Material for the task —
━━━━

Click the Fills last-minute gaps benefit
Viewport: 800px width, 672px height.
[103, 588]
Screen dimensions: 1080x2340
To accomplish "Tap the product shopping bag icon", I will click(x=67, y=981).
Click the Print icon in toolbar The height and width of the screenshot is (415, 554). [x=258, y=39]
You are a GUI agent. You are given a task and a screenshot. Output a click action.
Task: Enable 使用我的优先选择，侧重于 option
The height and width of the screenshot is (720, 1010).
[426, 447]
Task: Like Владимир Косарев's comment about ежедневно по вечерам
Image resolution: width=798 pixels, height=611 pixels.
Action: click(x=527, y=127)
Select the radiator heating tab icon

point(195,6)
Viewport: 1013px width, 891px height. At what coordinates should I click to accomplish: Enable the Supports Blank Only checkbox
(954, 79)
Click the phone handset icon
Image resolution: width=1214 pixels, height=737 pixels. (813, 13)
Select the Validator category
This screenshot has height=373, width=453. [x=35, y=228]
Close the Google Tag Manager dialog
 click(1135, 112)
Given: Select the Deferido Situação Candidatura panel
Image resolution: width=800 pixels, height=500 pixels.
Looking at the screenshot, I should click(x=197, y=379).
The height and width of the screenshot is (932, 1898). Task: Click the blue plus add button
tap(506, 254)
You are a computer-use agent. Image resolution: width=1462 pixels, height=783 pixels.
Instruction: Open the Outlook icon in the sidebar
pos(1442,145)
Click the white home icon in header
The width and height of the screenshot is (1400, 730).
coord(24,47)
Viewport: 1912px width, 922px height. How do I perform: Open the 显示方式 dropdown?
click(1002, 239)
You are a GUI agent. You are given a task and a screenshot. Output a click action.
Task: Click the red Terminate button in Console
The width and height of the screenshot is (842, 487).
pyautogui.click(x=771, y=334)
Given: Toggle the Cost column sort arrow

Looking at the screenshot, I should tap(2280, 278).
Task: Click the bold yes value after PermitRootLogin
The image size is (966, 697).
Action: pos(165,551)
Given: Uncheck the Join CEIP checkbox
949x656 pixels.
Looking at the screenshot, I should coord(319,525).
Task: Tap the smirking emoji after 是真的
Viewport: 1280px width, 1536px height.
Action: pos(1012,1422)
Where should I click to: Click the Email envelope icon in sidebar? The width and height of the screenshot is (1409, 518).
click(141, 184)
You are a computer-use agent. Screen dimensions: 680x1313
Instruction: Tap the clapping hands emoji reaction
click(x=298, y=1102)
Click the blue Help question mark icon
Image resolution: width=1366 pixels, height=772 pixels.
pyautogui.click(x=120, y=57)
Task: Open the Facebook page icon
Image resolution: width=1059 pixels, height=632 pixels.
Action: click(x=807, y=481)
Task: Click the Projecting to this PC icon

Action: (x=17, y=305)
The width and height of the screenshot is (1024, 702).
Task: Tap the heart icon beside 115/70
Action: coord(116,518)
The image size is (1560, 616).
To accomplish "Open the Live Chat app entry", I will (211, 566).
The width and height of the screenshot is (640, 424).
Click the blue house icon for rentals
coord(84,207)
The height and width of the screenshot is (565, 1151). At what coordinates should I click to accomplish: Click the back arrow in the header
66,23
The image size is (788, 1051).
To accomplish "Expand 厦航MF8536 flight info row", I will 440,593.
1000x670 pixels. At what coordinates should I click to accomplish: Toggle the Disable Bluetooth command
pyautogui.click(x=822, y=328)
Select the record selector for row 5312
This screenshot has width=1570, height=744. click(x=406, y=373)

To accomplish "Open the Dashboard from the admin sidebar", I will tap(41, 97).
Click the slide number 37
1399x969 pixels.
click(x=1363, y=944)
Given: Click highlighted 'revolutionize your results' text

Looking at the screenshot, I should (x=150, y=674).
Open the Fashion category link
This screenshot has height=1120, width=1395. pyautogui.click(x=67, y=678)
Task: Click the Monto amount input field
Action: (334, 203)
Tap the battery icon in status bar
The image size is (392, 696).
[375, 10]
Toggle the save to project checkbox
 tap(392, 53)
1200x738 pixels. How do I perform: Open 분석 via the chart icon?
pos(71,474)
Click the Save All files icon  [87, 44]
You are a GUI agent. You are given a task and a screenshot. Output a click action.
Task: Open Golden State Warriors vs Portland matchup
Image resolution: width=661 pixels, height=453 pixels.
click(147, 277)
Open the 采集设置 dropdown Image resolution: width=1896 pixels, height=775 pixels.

━━━━

What needs to be done —
The answer should be a single number giving how many lines in the records hold the word "dimensions".

Problem solution —
2